Now, this completely weirded people out, because "I'm compiling to a new virtual architecture called 'x86-64 -O3' that is the same as 'x86-64 -O0' but faster and more restrictive" sounds really stupid. It's the same architecture, and they're not even real processors! But if you really think about it compilers are really just taking advantage of the fact that your code is portable, because it works in the space of the C abstract machine, to do a "port" called "run a bunch of optimization passes". People understand when a port ends up causing a trap on another processor because of course it does that on the new platform. But getting people to understand that your unaligned accesses on the "-O0" machine are no longer valid on the "-O3" machine, because, again, the instructions that come out look awfully similar and straightforward most of the time, except for the weird times where a change "surprises" you because the transition between the two crossed through an invalid space. Kind of like a path that seems to have a "weird jump" because it normally crosses through 3D space and at some point someone found a shortcut through the fourth dimension.

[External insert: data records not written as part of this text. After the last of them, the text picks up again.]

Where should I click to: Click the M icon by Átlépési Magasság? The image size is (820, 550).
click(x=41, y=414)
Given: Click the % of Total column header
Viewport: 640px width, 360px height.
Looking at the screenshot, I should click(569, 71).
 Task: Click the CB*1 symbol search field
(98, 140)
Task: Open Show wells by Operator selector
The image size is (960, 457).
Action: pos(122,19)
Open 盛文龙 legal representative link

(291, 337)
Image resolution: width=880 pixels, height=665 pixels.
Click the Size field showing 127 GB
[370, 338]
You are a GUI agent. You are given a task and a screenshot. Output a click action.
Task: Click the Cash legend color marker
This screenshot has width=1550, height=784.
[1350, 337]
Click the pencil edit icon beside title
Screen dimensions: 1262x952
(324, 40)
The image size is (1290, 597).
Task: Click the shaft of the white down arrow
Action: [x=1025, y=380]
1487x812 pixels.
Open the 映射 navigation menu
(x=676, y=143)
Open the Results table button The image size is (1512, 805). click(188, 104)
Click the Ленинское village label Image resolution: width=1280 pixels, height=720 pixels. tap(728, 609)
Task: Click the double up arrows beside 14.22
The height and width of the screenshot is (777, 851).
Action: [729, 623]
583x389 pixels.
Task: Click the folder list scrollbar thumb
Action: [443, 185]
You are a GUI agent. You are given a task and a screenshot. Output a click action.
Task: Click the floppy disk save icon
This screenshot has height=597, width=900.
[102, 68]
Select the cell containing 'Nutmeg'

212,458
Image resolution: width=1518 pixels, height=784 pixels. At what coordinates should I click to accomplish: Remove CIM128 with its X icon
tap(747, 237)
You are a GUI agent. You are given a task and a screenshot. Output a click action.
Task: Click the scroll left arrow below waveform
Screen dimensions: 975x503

Anyways, the performance virtual architecture is all well and good, but what I think will be interesting moving forward is the security virtual architecture, where overflows and out-of-bounds accesses and type confusions are focused on more. Right now as a side effect of performance optimization they end up causing headaches for people, but Valgrind/sanitizers are an interesting look into what compiling to "x86-64 for security testing" architecture looks like. The logical next step is even more exciting, because we're actually starting to deploy real architectures with security-focused features that will require ports that are every bit as concrete as any other physical architecture difference, which I think will "legitimize" this mindset to the people who I called deluded at the start of this now very rambly comment. Page protections means that "const" is not something you can ignore. Pointer signing can mean that your "but they're the same bits underneath!" type confusions are no longer valid. ARM's Morello now means you can't play fast-and-loose with your pointers anymore; they're 128+ bits and you can't just decide you want forge one out of an integer anymore without caring. Ports to these architectures absolutely rely on the existence of a C abstract machine, which has served pretty well considering that its existence is really just what a piece of paper says is legal or not, rather than something really planned beforehand.